### TEXTE EXTRAIT
■ ■ ■ ■ ■

1960 – La décolonisation
Par PHILIPPE LALLEMENT
Trente ans plus tard, en 1954, la population musulmane bénéficiant d’importantes mesures d’hygiène et de santé, connaissait une croissance exponentielle de huit millions d’Arabes et de Berbères pour un million de pieds-noirs. En 1957, l’Algérie devenait une bombe démographique tandis que l’Action française combattait[1] sur un double front : face à ceux qui poussaient à dissoudre notre pays dans une communauté européenne « supranationale » et face à ceux qui poussaient la France à abandonner l’Algérie, clef de voûte de l’Afrique française. Cette fois-ci, l’enjeu n’était plus d’améliorer la colonisation mais d’éviter la décolonisation, donc la sécession des musulmans, à travers une solution fédéraliste. Pour la « vieille maison », le véritable problème[2] des musulmans, c’était le régime démocratique et son suprémacisme libéral. D’où la nécessité, disait Pierre Debray, de reconnaître aux musulmans la légitime prise de conscience d’un héritage[3] différent de celui des colons, et la nécessité de ne pas chercher à les en couper : « Que veulent, en effet, la plupart des Musulmans ? Non, sans doute, se séparer de la communauté franco-africaine mais conserver au sein de cette communauté leurs mœurs, leurs traditions ou, comme on le dit maintenant, leur « personnalité ». Il faut donc que nous consentions à renoncer à cette sorte de racisme, qui nous porte à nous imaginer que nos institutions libérales sont les seules convenables. Mais comment le Régime en serait-il capable, qui est précisément fondé sur le dogme démocratique des « droits de l’homme », sur ce faux universalisme rationaliste que récuse aujourd’hui l’Algérie, et avec elle, l’Afrique tout entière ! Il est pour son malheur et le nôtre, prisonnier de sa logique. L’idéologie, dont il se réclame, ne soutient-elle pas que les institutions qui nous gouvernent, étant fondées sur la Raison, sont universellement applicables ? Qu’importe qu’un peuple soit demeuré à l’âge de pierre, ou qu’il pratique l’esclavage. En lui accordant le droit de vote, on le fait participer aux bienfaits de la civilisation !

■ ■ ■ ■ ■

### DONNÉES ENREGISTRÉES
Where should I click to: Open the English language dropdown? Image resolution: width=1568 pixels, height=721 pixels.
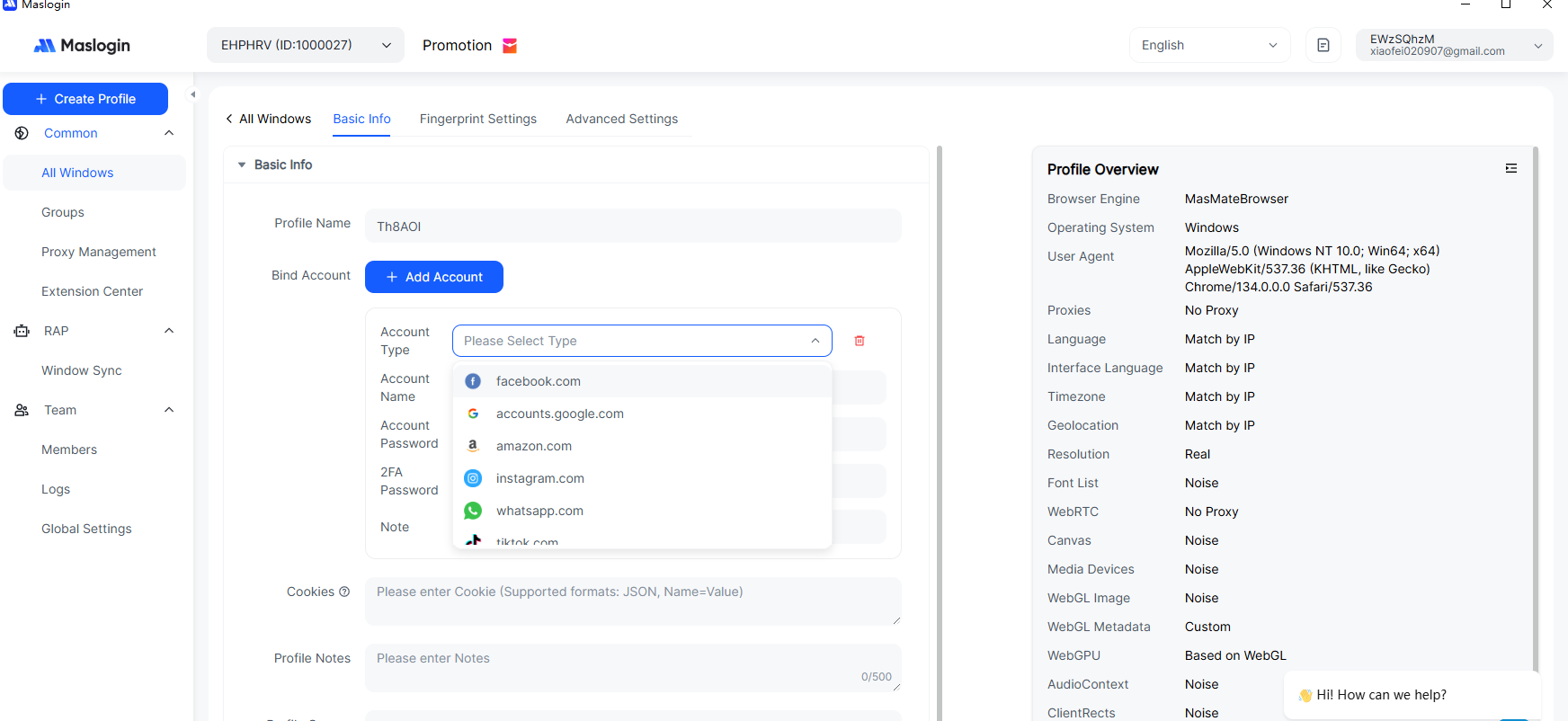pyautogui.click(x=1208, y=45)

■ ■ ■ ■ ■

### CONSIGNE DE TRAVAIL
Recopiez intégralement le texte sur la décolonisation, s'il vous plaît, sans rien y modifier.

### RÉSULTAT FINAL
1960 – La décolonisation
Par PHILIPPE LALLEMENT
Trente ans plus tard, en 1954, la population musulmane bénéficiant d’importantes mesures d’hygiène et de santé, connaissait une croissance exponentielle de huit millions d’Arabes et de Berbères pour un million de pieds-noirs. En 1957, l’Algérie devenait une bombe démographique tandis que l’Action française combattait[1] sur un double front : face à ceux qui poussaient à dissoudre notre pays dans une communauté européenne « supranationale » et face à ceux qui poussaient la France à abandonner l’Algérie, clef de voûte de l’Afrique française. Cette fois-ci, l’enjeu n’était plus d’améliorer la colonisation mais d’éviter la décolonisation, donc la sécession des musulmans, à travers une solution fédéraliste. Pour la « vieille maison », le véritable problème[2] des musulmans, c’était le régime démocratique et son suprémacisme libéral. D’où la nécessité, disait Pierre Debray, de reconnaître aux musulmans la légitime prise de conscience d’un héritage[3] différent de celui des colons, et la nécessité de ne pas chercher à les en couper : « Que veulent, en effet, la plupart des Musulmans ? Non, sans doute, se séparer de la communauté franco-africaine mais conserver au sein de cette communauté leurs mœurs, leurs traditions ou, comme on le dit maintenant, leur « personnalité ». Il faut donc que nous consentions à renoncer à cette sorte de racisme, qui nous porte à nous imaginer que nos institutions libérales sont les seules convenables. Mais comment le Régime en serait-il capable, qui est précisément fondé sur le dogme démocratique des « droits de l’homme », sur ce faux universalisme rationaliste que récuse aujourd’hui l’Algérie, et avec elle, l’Afrique tout entière ! Il est pour son malheur et le nôtre, prisonnier de sa logique. L’idéologie, dont il se réclame, ne soutient-elle pas que les institutions qui nous gouvernent, étant fondées sur la Raison, sont universellement applicables ? Qu’importe qu’un peuple soit demeuré à l’âge de pierre, ou qu’il pratique l’esclavage. En lui accordant le droit de vote, on le fait participer aux bienfaits de la civilisation !